“Il dono di Dio per la mia vita è morto con il coronavirus”

di Cinzia Trevisan

UNA LETTERA EMOZIONANTE

Mi chiamo Cinzia, ho 51 anni e sette figli. Racconto brevemente la mia vita a partire dal 1993, anno del mio matrimonio con Giancarlo, lo sposo con cui ho condiviso tutte le mie giornate negli ultimi ventisei anni. L’uomo che ha visto la parte migliore ed anche quella peggiore di me, con cui ho condiviso i pasti, le vacanze, vicino al quale mi sono addormentata sul divano, o meglio ci siamo addormentati entrambi, quando alla sera cercavamo di guardare un film ma eravamo troppo stanchi per arrivare alla fine.

L’uomo che è entrato in sala parto quando sono nati i nostri figli, che ha fatto il mutuo per la casa e lo stava pagando con il suo lavoro, tutti i giorni di quasi tutto l’anno, nella lavanderia che era stata di suo padre e, prima ancora, di suo nonno.

Abbiamo fatto un breve viaggio di nozze in Umbria, ripromettendoci di farne uno come si deve non appena avessimo potuto, opportunità che non si è mai presentata. Ma non importa, la nostra vita è stata molto felice. Nel 1994 è nata Martina, la nostra primogenita, che ha subito tutto l’amore e l’inesperienza di due genitori poco più che ventenni. Nel 1995 è nata Michela ed ancora abitavamo in un minuscolo bilocale in città. E’ stato poco prima della nascita di Miriam, nel 1997, che ci siamo trasferiti a Gossolengo, un piccolo paese vicino a Piacenza, servito quanto basta e con la stalla delle mucche a pochi passi (ora non c’è più) dove portare le mie bimbe stupefatte. Poi sono arrivati Mattia, nel 2000, e Samuele, nel 2001. A seguire Ester, nel 2003, e Davide nel 2006.

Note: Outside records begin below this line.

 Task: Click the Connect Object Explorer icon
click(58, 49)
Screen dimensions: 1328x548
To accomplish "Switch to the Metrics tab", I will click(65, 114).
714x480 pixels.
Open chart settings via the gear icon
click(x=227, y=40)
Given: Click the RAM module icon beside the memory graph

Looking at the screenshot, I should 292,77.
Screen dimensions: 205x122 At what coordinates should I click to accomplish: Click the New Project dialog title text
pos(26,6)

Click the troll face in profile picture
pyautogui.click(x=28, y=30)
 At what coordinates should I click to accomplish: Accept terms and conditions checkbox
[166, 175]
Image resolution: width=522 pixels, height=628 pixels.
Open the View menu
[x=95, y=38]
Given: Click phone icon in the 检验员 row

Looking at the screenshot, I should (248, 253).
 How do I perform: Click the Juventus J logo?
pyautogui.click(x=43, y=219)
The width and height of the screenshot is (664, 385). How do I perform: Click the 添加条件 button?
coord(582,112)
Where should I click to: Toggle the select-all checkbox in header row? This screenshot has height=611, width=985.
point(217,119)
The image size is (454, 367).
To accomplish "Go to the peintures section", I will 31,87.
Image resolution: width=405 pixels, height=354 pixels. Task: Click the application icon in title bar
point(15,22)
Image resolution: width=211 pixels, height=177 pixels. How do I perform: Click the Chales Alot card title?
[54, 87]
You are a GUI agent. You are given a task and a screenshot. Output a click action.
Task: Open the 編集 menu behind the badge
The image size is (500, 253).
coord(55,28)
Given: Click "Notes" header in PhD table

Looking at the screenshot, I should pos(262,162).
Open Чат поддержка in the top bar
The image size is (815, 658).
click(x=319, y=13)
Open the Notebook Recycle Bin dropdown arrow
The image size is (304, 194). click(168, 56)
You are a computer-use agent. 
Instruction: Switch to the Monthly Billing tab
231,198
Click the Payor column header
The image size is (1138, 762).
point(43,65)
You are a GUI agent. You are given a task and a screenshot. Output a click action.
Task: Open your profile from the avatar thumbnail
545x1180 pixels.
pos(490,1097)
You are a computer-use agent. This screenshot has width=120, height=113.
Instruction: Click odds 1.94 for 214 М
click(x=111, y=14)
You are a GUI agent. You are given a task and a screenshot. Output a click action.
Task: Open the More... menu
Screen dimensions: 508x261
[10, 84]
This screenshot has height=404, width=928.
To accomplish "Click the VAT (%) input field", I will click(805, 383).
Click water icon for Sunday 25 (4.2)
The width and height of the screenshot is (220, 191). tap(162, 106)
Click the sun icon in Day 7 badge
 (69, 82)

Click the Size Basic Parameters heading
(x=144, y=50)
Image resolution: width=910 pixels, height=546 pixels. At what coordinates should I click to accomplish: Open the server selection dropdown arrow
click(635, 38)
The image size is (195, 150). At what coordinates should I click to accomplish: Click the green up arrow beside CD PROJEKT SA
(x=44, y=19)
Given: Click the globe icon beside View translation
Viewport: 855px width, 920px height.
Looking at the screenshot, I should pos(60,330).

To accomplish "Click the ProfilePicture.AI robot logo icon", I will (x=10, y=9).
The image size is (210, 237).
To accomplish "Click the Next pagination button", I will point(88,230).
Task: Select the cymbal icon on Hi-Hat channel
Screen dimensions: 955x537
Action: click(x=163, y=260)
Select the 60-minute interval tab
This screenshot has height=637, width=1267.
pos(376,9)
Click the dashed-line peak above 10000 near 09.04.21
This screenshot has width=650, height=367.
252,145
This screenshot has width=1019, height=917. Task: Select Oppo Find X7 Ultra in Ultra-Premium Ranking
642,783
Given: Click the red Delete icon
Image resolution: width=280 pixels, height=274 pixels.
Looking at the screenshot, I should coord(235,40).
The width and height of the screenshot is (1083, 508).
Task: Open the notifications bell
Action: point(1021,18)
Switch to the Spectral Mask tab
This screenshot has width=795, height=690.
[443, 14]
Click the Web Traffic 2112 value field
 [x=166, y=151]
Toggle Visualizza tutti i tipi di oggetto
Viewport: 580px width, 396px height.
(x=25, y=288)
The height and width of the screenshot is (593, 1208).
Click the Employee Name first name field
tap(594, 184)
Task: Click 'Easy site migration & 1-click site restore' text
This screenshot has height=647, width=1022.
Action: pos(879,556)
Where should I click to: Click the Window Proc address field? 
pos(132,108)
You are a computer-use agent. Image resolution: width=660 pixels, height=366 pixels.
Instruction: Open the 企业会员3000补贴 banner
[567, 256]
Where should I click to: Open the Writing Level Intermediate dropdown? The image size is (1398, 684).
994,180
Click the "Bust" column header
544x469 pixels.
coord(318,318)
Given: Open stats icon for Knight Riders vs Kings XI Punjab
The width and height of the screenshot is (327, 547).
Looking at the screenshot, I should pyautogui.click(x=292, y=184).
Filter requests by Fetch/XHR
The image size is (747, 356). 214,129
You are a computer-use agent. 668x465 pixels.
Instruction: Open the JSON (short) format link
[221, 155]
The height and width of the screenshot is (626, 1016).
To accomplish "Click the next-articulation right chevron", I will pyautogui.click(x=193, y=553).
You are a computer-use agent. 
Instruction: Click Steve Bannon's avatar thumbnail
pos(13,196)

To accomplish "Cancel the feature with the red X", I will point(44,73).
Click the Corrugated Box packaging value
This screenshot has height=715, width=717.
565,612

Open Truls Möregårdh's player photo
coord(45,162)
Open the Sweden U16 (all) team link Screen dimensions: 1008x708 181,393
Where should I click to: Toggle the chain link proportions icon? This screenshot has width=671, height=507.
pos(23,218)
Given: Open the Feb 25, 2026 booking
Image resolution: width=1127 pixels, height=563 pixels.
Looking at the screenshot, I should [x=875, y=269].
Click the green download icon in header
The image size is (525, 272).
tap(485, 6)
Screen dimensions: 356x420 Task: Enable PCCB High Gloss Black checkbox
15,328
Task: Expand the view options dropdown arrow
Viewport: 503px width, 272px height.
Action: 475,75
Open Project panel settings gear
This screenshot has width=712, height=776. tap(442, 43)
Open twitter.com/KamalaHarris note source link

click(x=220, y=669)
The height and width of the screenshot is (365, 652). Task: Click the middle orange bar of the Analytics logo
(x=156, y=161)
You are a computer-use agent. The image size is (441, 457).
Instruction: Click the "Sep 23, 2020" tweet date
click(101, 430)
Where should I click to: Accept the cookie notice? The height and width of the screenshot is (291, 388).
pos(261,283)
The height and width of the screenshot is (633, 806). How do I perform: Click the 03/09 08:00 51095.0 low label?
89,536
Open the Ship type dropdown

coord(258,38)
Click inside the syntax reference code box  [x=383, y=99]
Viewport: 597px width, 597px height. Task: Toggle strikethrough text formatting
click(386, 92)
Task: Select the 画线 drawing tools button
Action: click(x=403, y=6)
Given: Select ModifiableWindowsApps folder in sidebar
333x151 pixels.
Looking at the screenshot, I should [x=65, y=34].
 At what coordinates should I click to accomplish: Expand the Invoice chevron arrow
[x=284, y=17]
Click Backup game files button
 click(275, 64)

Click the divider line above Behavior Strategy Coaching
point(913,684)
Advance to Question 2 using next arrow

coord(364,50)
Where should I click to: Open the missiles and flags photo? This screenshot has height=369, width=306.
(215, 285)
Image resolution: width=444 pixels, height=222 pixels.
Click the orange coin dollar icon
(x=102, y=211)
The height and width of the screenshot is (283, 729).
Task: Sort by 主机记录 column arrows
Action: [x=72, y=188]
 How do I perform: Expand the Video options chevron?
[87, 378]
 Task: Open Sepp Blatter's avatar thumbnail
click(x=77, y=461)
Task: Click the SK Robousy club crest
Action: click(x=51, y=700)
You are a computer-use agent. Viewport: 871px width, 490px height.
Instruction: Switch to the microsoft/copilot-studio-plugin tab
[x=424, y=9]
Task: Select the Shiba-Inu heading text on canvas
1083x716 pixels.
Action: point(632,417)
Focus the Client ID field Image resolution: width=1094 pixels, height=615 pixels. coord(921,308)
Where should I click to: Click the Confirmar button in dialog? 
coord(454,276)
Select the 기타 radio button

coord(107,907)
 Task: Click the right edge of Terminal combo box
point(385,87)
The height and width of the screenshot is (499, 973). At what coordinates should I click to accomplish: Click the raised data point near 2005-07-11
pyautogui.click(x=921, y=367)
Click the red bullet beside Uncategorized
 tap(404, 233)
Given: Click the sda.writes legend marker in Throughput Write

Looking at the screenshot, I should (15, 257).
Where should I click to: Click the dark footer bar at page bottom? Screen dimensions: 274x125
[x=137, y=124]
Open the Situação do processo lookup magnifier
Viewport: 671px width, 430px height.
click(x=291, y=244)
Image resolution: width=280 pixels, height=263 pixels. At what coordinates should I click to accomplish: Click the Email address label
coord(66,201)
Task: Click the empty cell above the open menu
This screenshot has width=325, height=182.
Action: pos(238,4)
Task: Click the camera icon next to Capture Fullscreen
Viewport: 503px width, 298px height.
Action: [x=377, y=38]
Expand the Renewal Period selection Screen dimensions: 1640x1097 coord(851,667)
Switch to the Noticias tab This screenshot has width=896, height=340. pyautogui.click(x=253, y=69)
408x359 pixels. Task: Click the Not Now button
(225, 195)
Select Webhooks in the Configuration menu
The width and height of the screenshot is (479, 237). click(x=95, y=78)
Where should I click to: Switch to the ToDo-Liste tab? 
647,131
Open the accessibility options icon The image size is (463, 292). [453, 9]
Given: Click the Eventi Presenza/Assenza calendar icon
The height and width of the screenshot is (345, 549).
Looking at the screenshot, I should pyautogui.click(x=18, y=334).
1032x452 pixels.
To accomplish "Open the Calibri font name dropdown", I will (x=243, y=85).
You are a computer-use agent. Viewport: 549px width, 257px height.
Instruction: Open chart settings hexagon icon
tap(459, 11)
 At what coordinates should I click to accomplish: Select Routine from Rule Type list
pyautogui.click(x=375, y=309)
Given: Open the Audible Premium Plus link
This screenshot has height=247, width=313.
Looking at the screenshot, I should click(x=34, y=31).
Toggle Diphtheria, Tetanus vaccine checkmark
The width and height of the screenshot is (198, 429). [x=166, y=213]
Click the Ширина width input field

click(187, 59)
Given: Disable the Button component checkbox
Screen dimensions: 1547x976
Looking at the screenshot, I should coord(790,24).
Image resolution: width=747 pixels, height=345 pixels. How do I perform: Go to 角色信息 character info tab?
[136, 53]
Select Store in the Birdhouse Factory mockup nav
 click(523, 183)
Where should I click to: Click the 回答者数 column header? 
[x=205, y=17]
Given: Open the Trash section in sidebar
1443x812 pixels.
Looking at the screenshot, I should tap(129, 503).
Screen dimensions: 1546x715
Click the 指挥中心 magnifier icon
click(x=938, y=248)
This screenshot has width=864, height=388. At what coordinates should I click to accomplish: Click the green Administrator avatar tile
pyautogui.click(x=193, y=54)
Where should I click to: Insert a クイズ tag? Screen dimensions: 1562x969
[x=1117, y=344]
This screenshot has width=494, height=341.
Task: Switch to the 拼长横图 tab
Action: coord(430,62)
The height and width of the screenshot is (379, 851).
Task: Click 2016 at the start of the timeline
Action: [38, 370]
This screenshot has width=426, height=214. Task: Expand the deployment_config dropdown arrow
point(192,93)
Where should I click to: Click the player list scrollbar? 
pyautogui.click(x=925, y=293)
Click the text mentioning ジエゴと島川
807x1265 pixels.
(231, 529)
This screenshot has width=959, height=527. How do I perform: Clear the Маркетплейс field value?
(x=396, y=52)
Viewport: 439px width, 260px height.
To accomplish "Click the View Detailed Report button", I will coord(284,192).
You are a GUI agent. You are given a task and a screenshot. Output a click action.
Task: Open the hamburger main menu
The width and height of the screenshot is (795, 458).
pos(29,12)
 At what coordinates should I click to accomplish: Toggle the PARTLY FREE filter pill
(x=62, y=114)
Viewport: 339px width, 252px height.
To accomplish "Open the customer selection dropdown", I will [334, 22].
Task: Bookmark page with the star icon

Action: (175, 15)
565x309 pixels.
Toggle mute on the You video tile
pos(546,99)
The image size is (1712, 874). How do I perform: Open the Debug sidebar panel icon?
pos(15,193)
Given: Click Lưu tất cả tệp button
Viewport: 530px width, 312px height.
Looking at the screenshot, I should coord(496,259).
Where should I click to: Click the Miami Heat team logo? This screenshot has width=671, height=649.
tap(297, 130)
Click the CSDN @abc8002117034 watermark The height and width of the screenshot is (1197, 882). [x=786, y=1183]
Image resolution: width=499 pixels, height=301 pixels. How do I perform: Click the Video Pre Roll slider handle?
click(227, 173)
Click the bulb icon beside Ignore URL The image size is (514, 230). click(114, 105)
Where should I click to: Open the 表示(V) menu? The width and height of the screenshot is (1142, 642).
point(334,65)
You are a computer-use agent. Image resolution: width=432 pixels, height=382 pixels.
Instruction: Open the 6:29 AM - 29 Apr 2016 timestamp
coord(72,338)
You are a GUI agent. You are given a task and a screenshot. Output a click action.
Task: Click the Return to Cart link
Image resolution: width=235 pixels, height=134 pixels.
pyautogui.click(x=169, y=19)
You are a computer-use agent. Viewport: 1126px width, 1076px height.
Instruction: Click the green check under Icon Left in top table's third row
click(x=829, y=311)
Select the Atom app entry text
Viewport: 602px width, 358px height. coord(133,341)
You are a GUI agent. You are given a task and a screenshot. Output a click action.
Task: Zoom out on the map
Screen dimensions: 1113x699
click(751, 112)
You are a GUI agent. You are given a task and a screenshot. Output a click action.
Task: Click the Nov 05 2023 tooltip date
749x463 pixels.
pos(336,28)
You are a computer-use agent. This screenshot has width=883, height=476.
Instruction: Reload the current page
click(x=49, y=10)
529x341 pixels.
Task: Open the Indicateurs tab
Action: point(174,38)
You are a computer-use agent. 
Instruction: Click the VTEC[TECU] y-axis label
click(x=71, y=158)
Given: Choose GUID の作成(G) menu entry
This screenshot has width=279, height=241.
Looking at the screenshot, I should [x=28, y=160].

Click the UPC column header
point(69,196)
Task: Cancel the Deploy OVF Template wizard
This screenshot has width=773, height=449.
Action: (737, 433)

I miei genitori e mia suocera ci hanno sempre aiutato con i bambini, tenendoli con sé quando mio marito ed io avevamo la necessità di qualche momento da soli. Finanziariamente era difficile, lavorava solo lui, ma Dio ha sempre provveduto alla nostra vita. Infatti, non so come, abbiamo potuto cambiare l’automobile quando ne serviva una più grande e ristrutturare la casa quando abbiamo avuto bisogno di una stanza in più.

Abbiamo trascorso giorni di Natale bellissimi, compleanni, comunioni, cresime, vacanze, estati a Ferriere, giorni di mare a Misano Adriatico. Abbiamo superato le tonsilliti dei bambini, lo streptococco, la varicella, qualche piccolo infortunio. Alla fine di febbraio di quest’anno mio marito si è ammalato. Aveva la febbre alta, poi la tosse. Influenza, dicevano i medici. Tranquilli, bisogna avere pazienza, non occorre fare il tampone per il coronavirus. Scusate, ho quasi il rifiuto di scrivere quella parola.

Dopo dodici giorni di malattia, di notte, mio marito si è aggravato. Ho chiamato l’ambulanza, finalmente lo hanno portato in ospedale dove, dopo altri dodici giorni esatti, è morto. Ho visto per l’ultima volta Giancarlo il 10 marzo, giorno del compleanno suo e di nostra figlia Miriam. Lui compiva 53 anni, lei 23.

Abbiamo pranzato insieme e spento le rispettive candeline su una torta al cioccolato preparata in casa. Nella notte, i miei figli hanno sicuramente sentito il trambusto degli operatori sanitari in casa nostra, ed hanno avuto paura. Samuele si è alzato, ha visto, e con coraggio ha aiutato i due giovani operatori a trasportare il padre incosciente dalle scale della nostra abitazione all’ambulanza, operazione difficoltosa perché la barella non passava per l’ingresso stretto di casa nostra.

Abbiamo pregato nei giorni in cui lui era in ospedale. Posso dire di non aver mai pregato tanto in vita mia. Non desideravo altro che il ritorno di mio marito, l’uomo con cui ho spesso litigato, di cui sapevo i punti deboli, a cui rinfacciavo i difetti. L’uomo che non smetterò mai di amare. Non ho una spiegazione logica per quello che è successo, e dopotutto non mi viene richiesto di averla. Posso solo dire che con lui ho condiviso un cammino di fede e quella stessa fede lui la trasmetteva ai nostri figli. Sono sicura del fatto che sia vivo in Cielo, ma il dolore della ferita è lacerante. Brucia come il sale su un taglio profondo.

Lui è mio marito, il dono di Dio per la mia vita.